◆ PASSAGE PROVIDED:
X, Y = build_dataset(training_text, block_size, stoi)
print(f"Training examples: {len(X)}")

## Step 4: Model Architecture

We'll use the transformer from Part 4, but with a twist: we'll initialize with pretrained weights in a real scenario. For simplicity, we'll train from scratch on our small dataset.

In [None]:
class PositionalEncoding(nn.Module):
    def __init__(self, d_model, max_len=5000):
        super().__init__()
        pe = torch.zeros(max_len, d_model)
        position = torch.arange(0, max_len).unsqueeze(1).float()
        div_term = torch.exp(torch.arange(0, d_model, 2).float() * (-math.log(10000.0) / d_model))
        pe[:, 0::2] = torch.sin(position * div_term)
        pe[:, 1::2] = torch.cos(position * div_term)
        self.register_buffer('pe', pe.unsqueeze(0))

    def forward(self, x):
        return x + self.pe[:, :x.shape[1]]


class MultiHeadAttention(nn.Module):
    def __init__(self, d_model, n_heads):
        super().__init__()
        self.n_heads = n_heads
        self.d_k = d_model // n_heads
        self.W_qkv = nn.Linear(d_model, 3 * d_model, bias=False)
        self.W_out = nn.Linear(d_model, d_model, bias=False)

    def forward(self, x):
        batch, seq_len, d_model = x.shape
        qkv = self.W_qkv(x).reshape(batch, seq_len, 3, self.n_heads, self.d_k)
        qkv = qkv.permute(2, 0, 3, 1, 4)
        Q, K, V = qkv[0], qkv[1], qkv[2]

        scores = torch.matmul(Q, K.transpose(-2, -1)) / math.sqrt(self.d_k)
        mask = torch.triu(torch.ones(seq_len, seq_len, device=x.device), diagonal=1).bool()
        scores = scores.masked_fill(mask, float('-inf'))

        attention = F.softmax(scores, dim=-1)
        output = torch.matmul(attention, V)
        output = output.permute(0, 2, 1, 3).reshape(batch, seq_len, d_model)
        return self.W_out(output)


class TransformerBlock(nn.Module):
    def __init__(self, d_model, n_heads, dropout=0.1):
        super().__init__()
        self.attention = MultiHeadAttention(d_model, n_heads)

◆ AVAILABLE DATA:
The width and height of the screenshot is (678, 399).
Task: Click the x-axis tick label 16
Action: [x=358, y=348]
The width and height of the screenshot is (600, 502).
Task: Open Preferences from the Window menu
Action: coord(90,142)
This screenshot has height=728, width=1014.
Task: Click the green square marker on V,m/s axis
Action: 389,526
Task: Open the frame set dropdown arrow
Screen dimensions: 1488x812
==
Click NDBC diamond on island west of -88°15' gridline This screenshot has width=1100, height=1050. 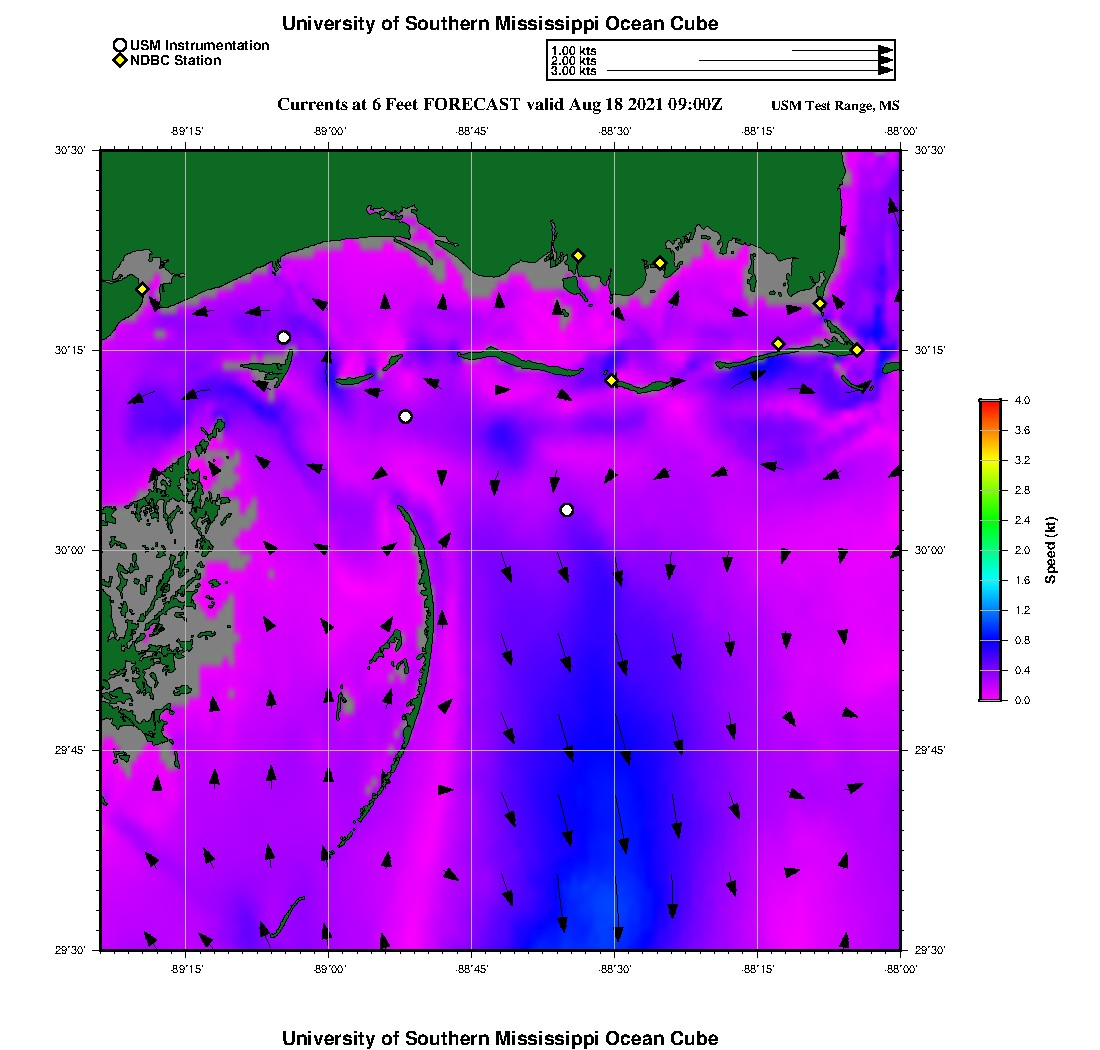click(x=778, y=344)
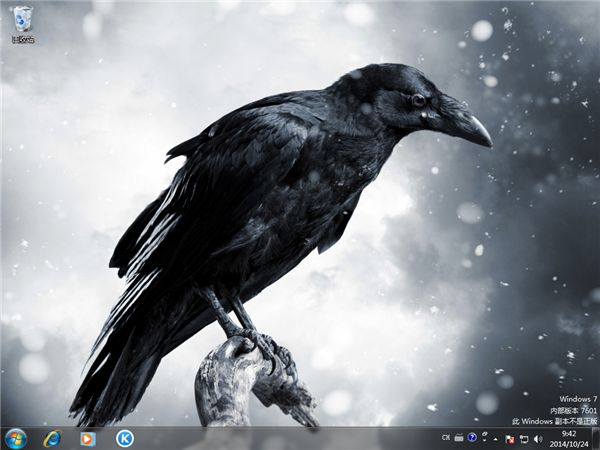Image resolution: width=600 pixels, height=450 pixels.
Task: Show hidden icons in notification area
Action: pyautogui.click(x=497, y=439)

◆ ASSIGNED TASK 1: From the transformer code, write out the part starting at "position = torch.arange(0, max_len).unsqueeze(1).float()" and ending at "(-math.log(10000.0) / d_model))".
◆ ASSIGNED TASK 2: Pick up the transformer code where it stops and write the next part.
The data above has nothing to do with the transformer code and is separate from it.

◆ ANSWER SECTION 1:
position = torch.arange(0, max_len).unsqueeze(1).float()
        div_term = torch.exp(torch.arange(0, d_model, 2).float() * (-math.log(10000.0) / d_model))

◆ ANSWER SECTION 2:
        self.ffn = nn.Sequential(
            nn.Linear(d_model, 4 * d_model),
            nn.GELU(),
            nn.Linear(4 * d_model, d_model),
            nn.Dropout(dropout)
        )
        self.ln1 = nn.LayerNorm(d_model)
        self.ln2 = nn.LayerNorm(d_model)
        self.dropout = nn.Dropout(dropout)

    def forward(self, x):
        x = x + self.dropout(self.attention(self.ln1(x)))
        x = x + self.ffn(self.ln2(x))
        return x


class InstructionLM(nn.Module):
    """Transformer for instruction following."""

    def __init__(self, vocab_size, d_model, n_heads, n_layers, block_size, dropout=0.1):
        super().__init__()
        self.token_emb = nn.Embedding(vocab_size, d_model)
        self.pos_enc = PositionalEncoding(d_model, block_size)
        self.dropout = nn.Dropout(dropout)
        self.blocks = nn.ModuleList([
            TransformerBlock(d_model, n_heads, dropout)
            for _ in range(n_layers)
        ])
        self.ln_final = nn.LayerNorm(d_model)
        self.output = nn.Linear(d_model, vocab_size)
        self.block_size = block_size

    def forward(self, x):
        x = self.token_emb(x)
        x = self.pos_enc(x)
        x = self.dropout(x)
        for block in self.blocks:
            x = block(x)
        x = self.ln_final(x)
        return self.output(x)

In [None]:
# Create model
d_model = 128
n_heads = 4
n_layers = 4

model = InstructionLM(
    vocab_size=vocab_size,
    d_model=d_model,
    n_heads=n_heads,
    n_layers=n_layers,
    block_size=block_size,
    dropout=0.1
).to(device)

num_params = sum(p.numel() for p in model.parameters())
print(f"Model parameters: {num_params:,}")

## Step 5: Training

In [None]:
def train(model, X, Y, epochs=1000, batch_size=32, lr=3e-4):
    model.train()
    optimizer = torch.optim.AdamW(model.parameters(), lr=lr)

    X, Y = X.to(device), Y.to(device)
    losses = []

    for epoch in range(epochs):
        perm = torch.randperm(X.shape[0])
        total_loss, n_batches = 0, 0

        for i in range(0, len(X), batch_size):
            idx = perm[i:i+batch_size]
            x_batch, y_batch = X[idx], Y[idx]

            logits = model(x_batch)
            loss = F.cross_entropy(logits.view(-1, vocab_size), y_batch.view(-1))

            optimizer.zero_grad()
            loss.backward()
            torch.nn.utils.clip_grad_norm_(model.parameters(), 1.0)
            optimizer.step()

            total_loss += loss.item()
            n_batches += 1

        losses.append(total_loss / n_batches)
        if epoch % 200 == 0:
            print(f"Epoch {epoch}: Loss = {losses[-1]:.4f}")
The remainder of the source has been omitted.